Where a line below holds the string "computer", copy that line.

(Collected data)
============================================================
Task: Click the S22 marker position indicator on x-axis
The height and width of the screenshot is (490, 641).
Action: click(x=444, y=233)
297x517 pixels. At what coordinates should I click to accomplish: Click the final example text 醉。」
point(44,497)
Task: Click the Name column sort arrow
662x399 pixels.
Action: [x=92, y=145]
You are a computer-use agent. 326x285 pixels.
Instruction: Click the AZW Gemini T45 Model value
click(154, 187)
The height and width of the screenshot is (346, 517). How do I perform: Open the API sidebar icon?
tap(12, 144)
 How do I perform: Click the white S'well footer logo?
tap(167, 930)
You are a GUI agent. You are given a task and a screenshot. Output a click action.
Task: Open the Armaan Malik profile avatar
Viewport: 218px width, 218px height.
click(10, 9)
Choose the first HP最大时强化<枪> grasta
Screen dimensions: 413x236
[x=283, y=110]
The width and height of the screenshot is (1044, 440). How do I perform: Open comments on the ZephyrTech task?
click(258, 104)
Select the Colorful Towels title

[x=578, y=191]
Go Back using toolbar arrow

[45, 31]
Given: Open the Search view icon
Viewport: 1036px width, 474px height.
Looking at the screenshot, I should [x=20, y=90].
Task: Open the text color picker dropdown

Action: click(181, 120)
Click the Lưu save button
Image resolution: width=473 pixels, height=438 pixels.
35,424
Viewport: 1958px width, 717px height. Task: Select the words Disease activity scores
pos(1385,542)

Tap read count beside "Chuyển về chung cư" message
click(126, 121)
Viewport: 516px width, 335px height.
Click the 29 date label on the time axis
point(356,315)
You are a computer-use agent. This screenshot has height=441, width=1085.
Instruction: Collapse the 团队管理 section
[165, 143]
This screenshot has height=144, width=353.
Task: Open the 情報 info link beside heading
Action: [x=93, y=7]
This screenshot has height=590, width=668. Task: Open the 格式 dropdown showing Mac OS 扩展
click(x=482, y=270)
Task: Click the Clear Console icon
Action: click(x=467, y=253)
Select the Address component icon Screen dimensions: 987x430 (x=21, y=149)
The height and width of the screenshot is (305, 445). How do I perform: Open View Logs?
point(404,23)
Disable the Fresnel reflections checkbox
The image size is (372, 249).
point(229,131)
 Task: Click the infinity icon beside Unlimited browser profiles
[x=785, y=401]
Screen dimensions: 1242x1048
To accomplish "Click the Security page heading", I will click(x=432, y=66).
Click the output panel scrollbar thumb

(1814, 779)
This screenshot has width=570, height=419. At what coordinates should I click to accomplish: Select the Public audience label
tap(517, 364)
============================================================
_Task solution:_
You are a computer-use agent. 326x285 pixels.
You are a computer-use agent. This screenshot has height=441, width=1085.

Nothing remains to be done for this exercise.